Nielsen’s departure, when confirmed, will be a major loss to the governing body as his huge experience had been invaluable in helping it make improvements, and he was highly respected among teams in the paddock.

Nielsen was an integral part of an expanded F1 team within the FIA that operated under single-seater director Nikolas Tombazis. This also included technical director Tim Goss, financial director Federico Lodi and operations director Francois Sicard.

Speaking at the time of his appointment, Ben Sulayem believed the appointment of Nielsen was significant in helping the organisation move forward.

He said: “We have dedicated a lot of time and effort to making significant, informed changes to our Formula 1 team to create the right structure with the right people to oversee the future regulation of the sport.

“By developing and empowering people within our organisation, as well as bringing in expertise and experience from the outside, I am confident that we are in the best position possible to move forward together with our partners at FOM and the Formula 1 teams.”

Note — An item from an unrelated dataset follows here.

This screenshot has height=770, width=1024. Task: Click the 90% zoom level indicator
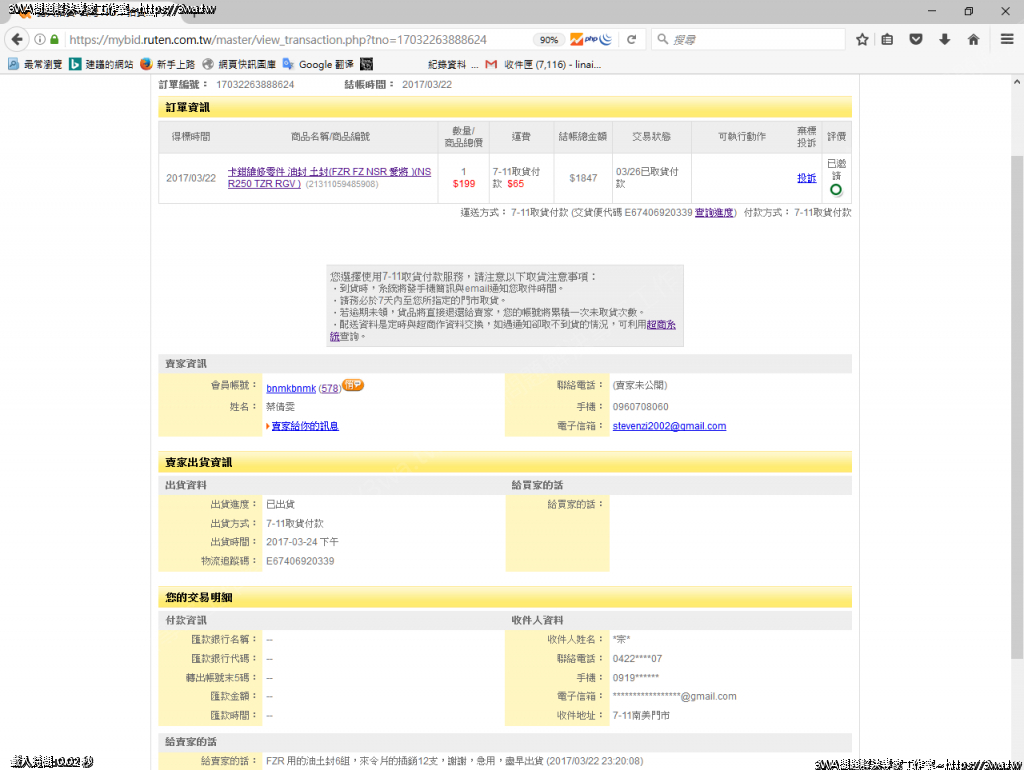[x=548, y=40]
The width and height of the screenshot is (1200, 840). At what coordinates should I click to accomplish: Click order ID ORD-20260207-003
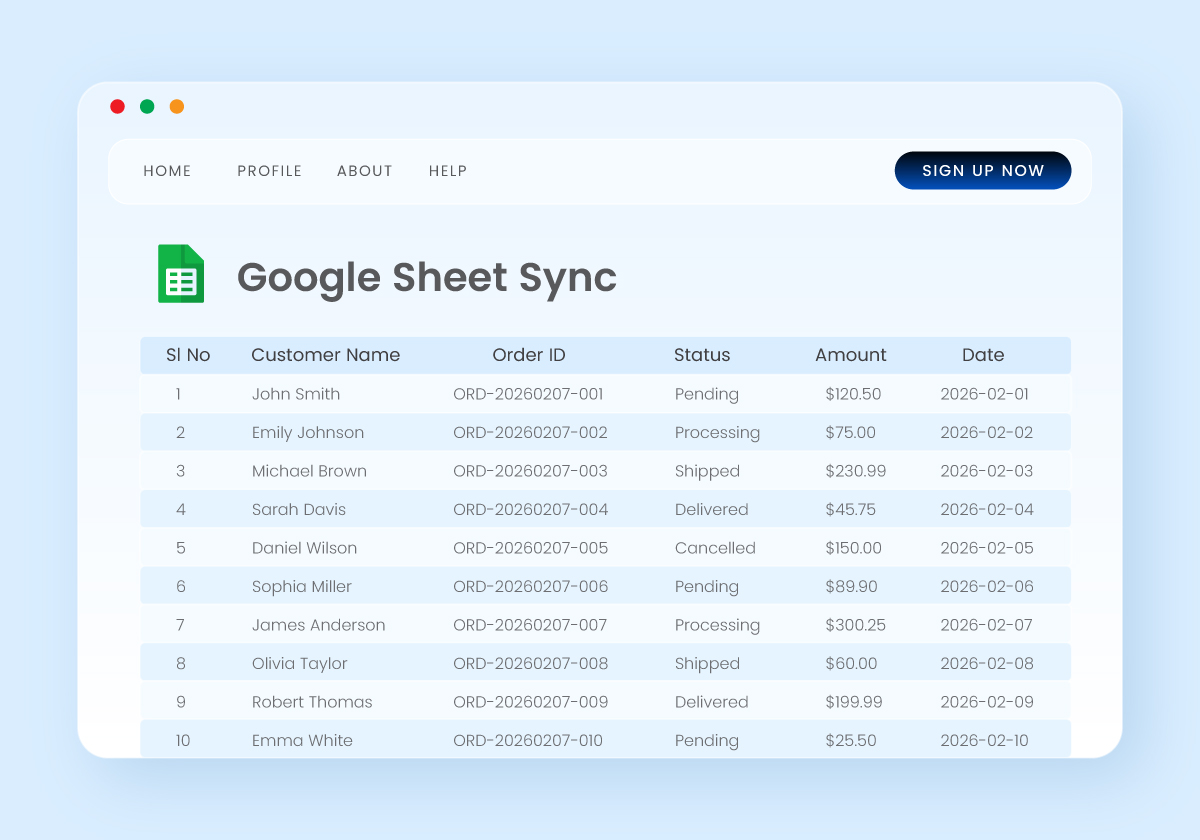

At the start of this year, Ben Sulayem announced that, with his F1 team in place, he wanted to step back from day-to-day involvement in grand prix racing.

An FIA spokesman said about that decision: "The FIA President has a wide remit that covers the breadth of global motor sport and mobility, and now that the structural reorganisation in Formula 1 is complete this is a natural next step.”

As part of his decision to not be so hands on with F1, Ben Sulayem recently appointed former journalist Dieter Rencken to the role of F1 Commissioner to help oversee future development of regulations as well as assist in discussions over the next Concorde Agreement.